Required work
Extract every line of the listing below and reproduce each one without changes, leaving the pictures out of your answer.

Text and element pointing records

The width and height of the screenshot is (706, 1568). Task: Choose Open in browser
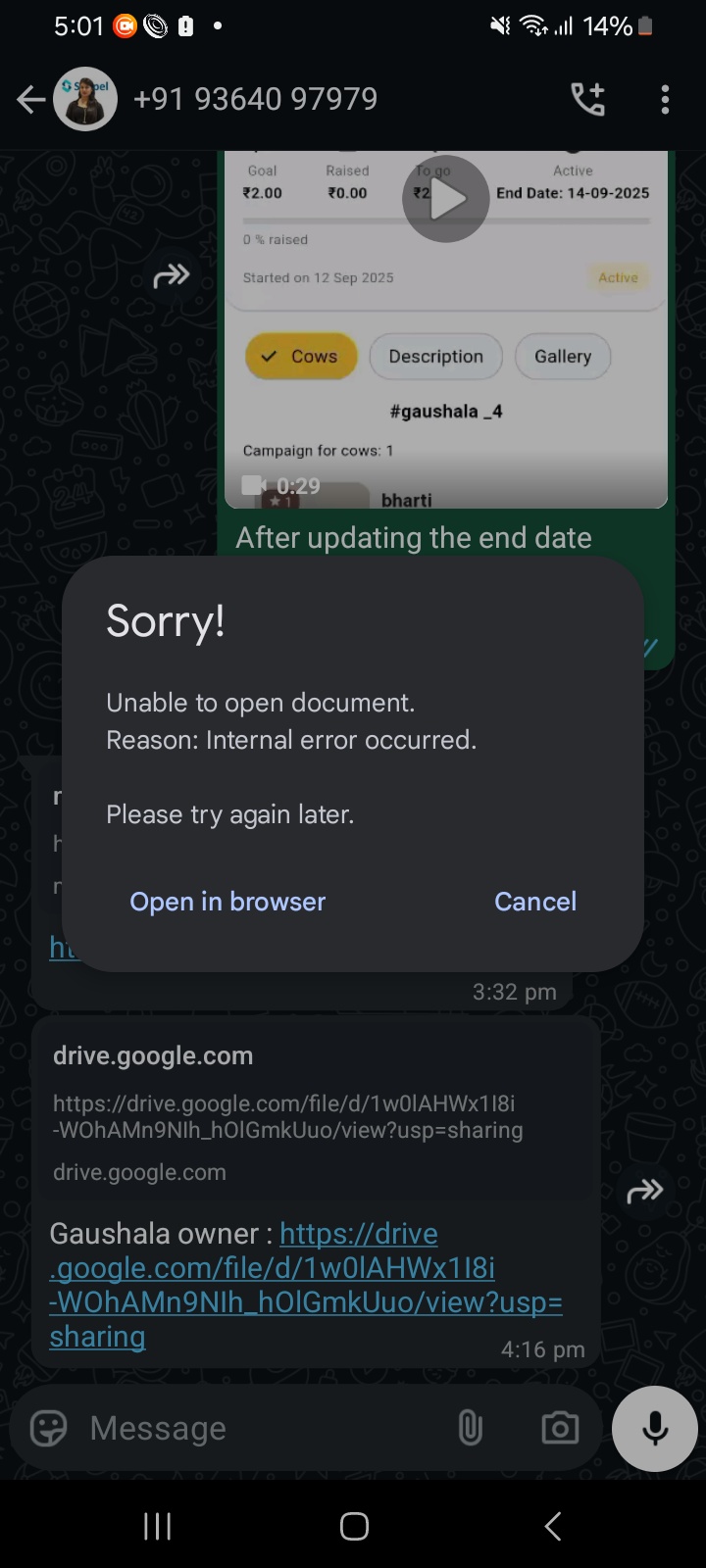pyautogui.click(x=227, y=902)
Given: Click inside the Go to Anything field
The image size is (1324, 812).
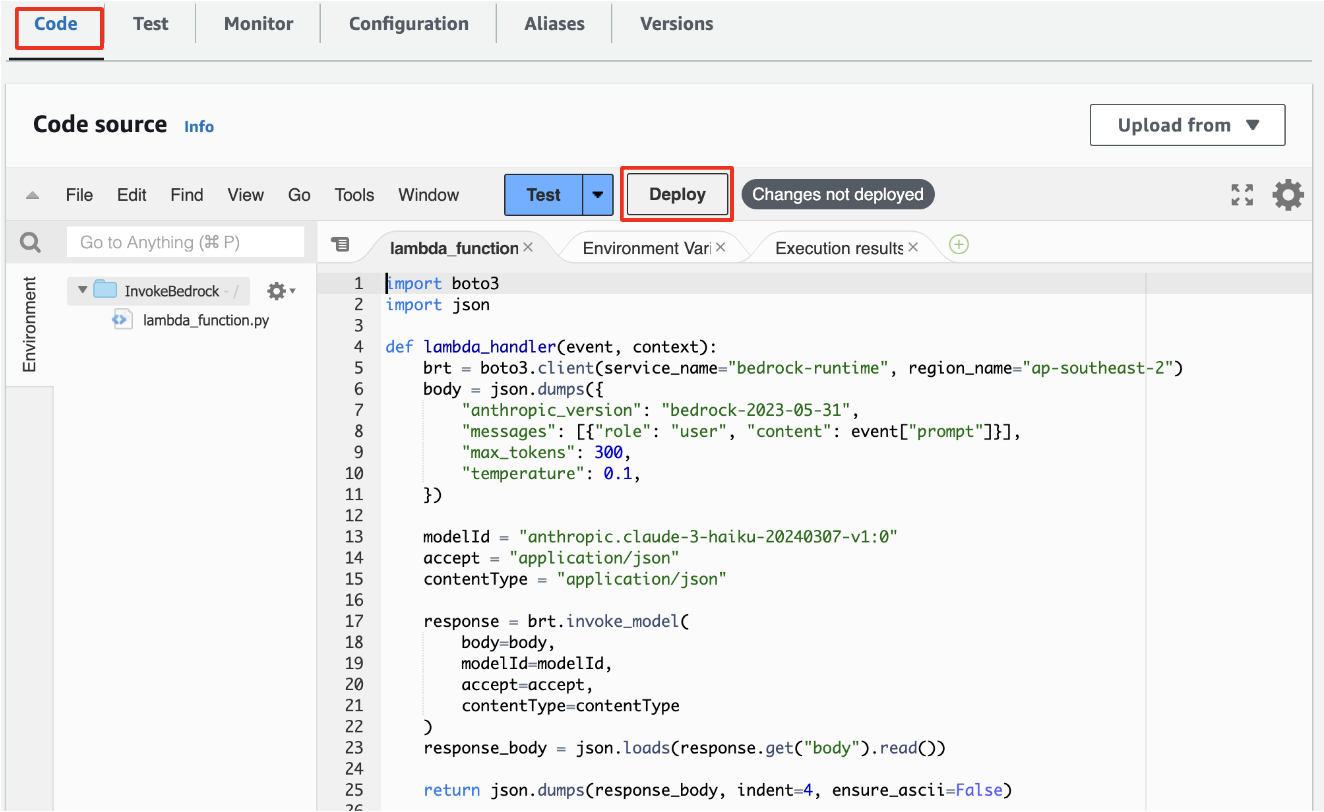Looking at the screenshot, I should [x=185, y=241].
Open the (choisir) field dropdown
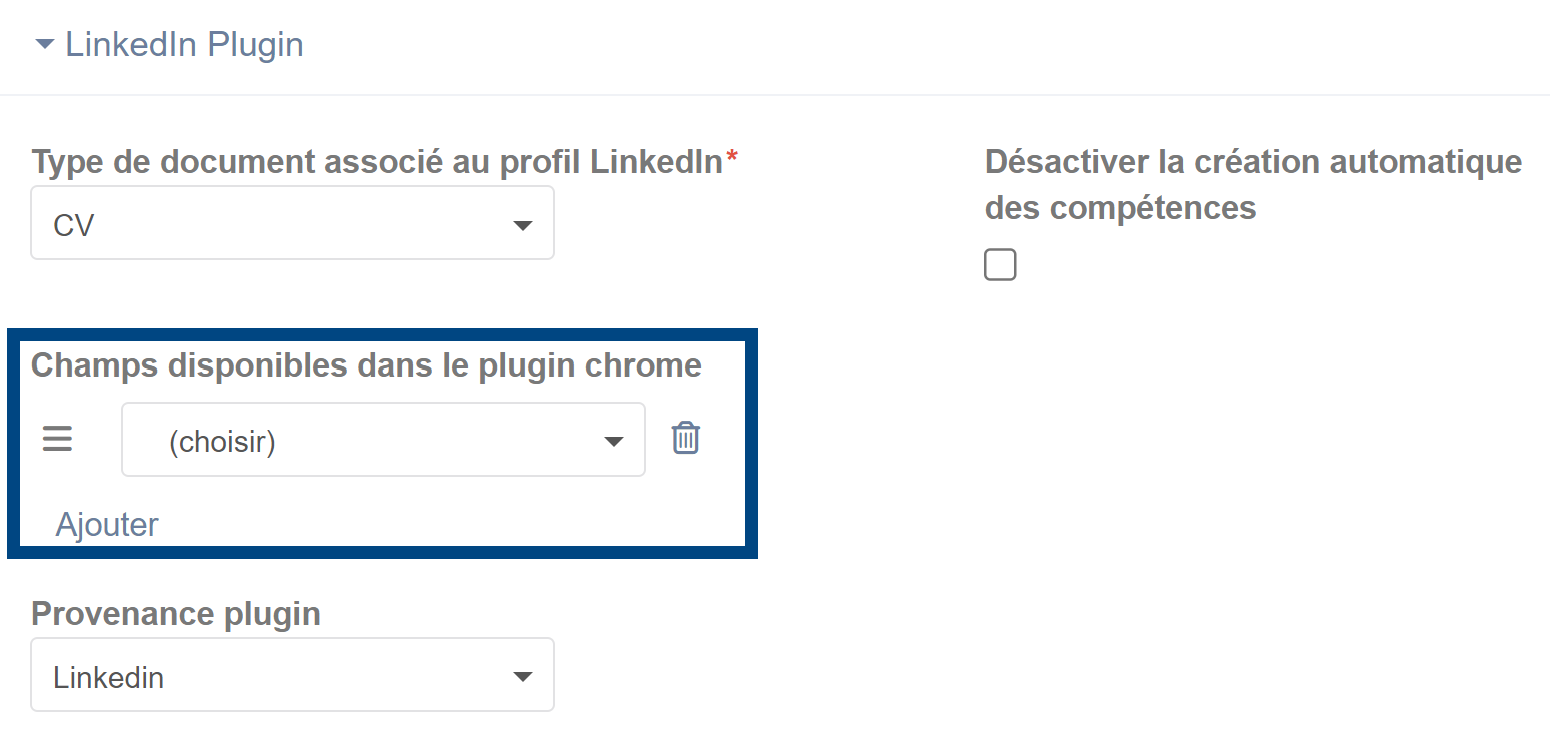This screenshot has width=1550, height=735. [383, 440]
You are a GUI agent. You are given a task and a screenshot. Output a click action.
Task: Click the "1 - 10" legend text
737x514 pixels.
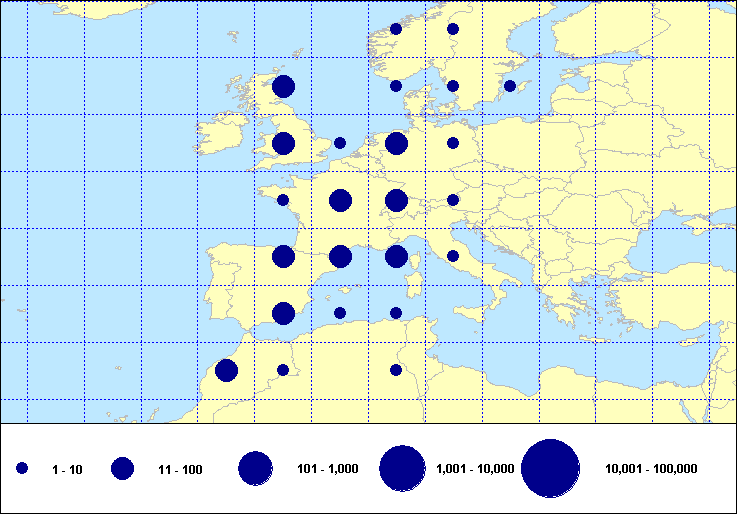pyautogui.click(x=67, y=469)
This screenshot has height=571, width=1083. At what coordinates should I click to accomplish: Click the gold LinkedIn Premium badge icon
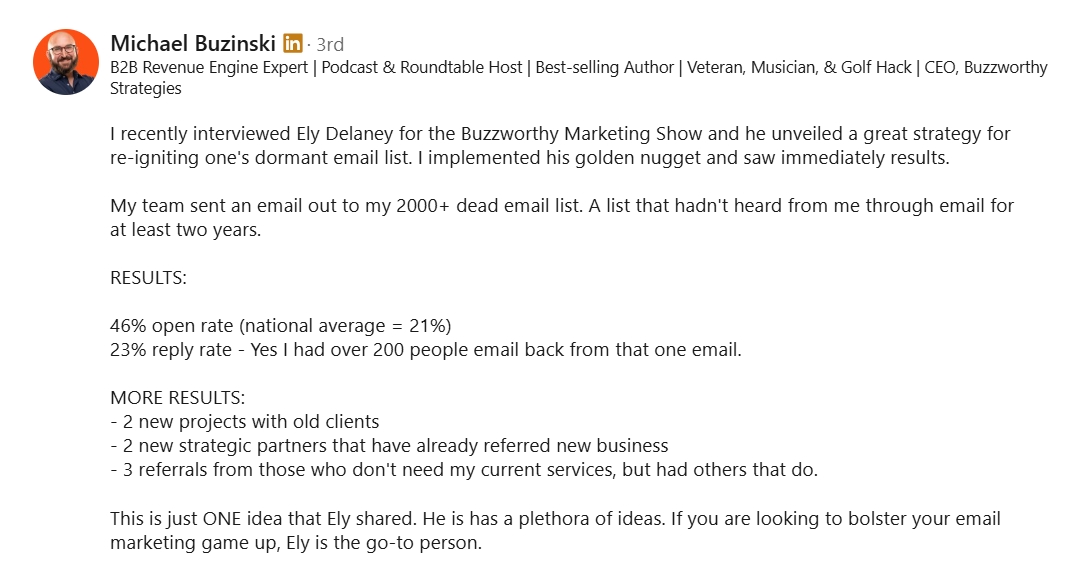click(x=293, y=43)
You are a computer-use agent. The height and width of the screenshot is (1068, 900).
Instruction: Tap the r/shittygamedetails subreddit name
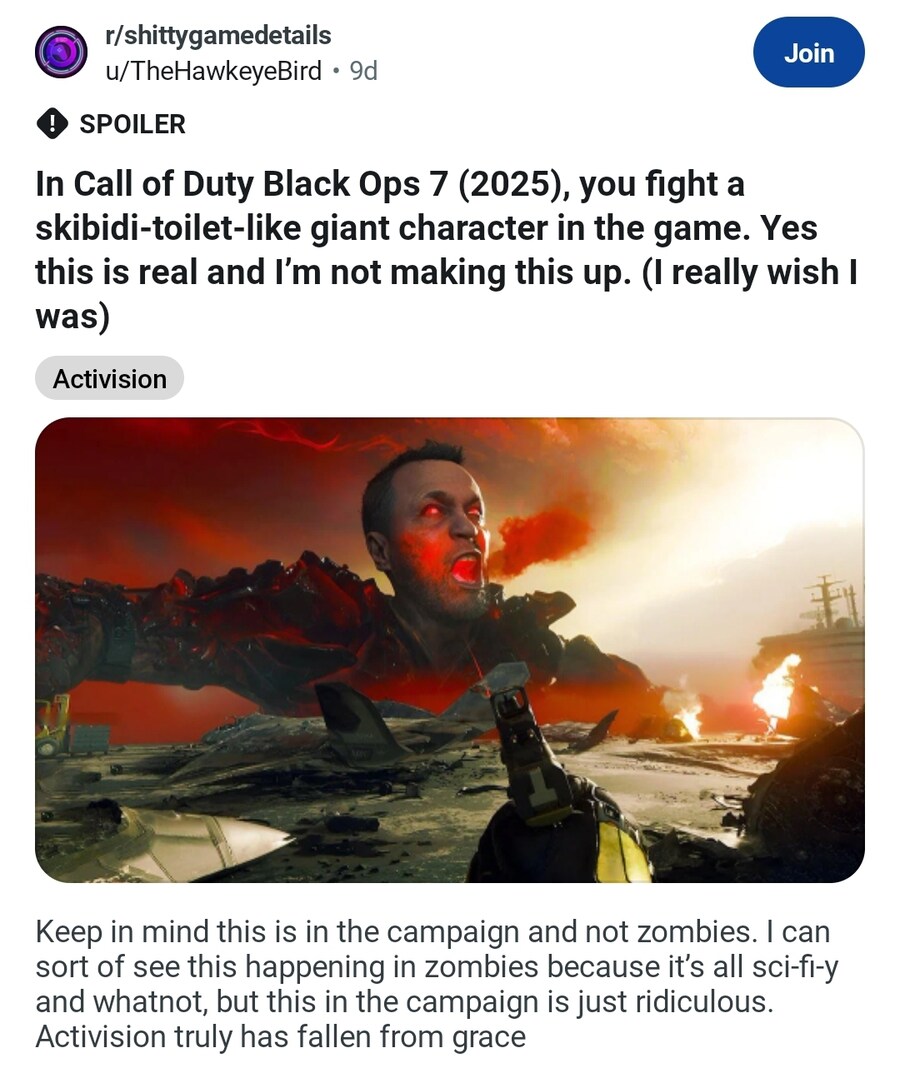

Response
The width and height of the screenshot is (706, 1568). Task: Choose Open in browser
pyautogui.click(x=227, y=902)
Given: Click inside the Go to Anything field
The image size is (1324, 812).
Looking at the screenshot, I should [x=185, y=241].
Open the (choisir) field dropdown
This screenshot has width=1550, height=735. [383, 440]
You are a GUI agent. You are given a task and a screenshot. Output a click action.
Task: Click the "1 - 10" legend text
737x514 pixels.
pyautogui.click(x=67, y=469)
This screenshot has height=571, width=1083. At what coordinates should I click to accomplish: Click the gold LinkedIn Premium badge icon
click(x=293, y=43)
You are a computer-use agent. The height and width of the screenshot is (1068, 900).
Instruction: Tap the r/shittygamedetails subreddit name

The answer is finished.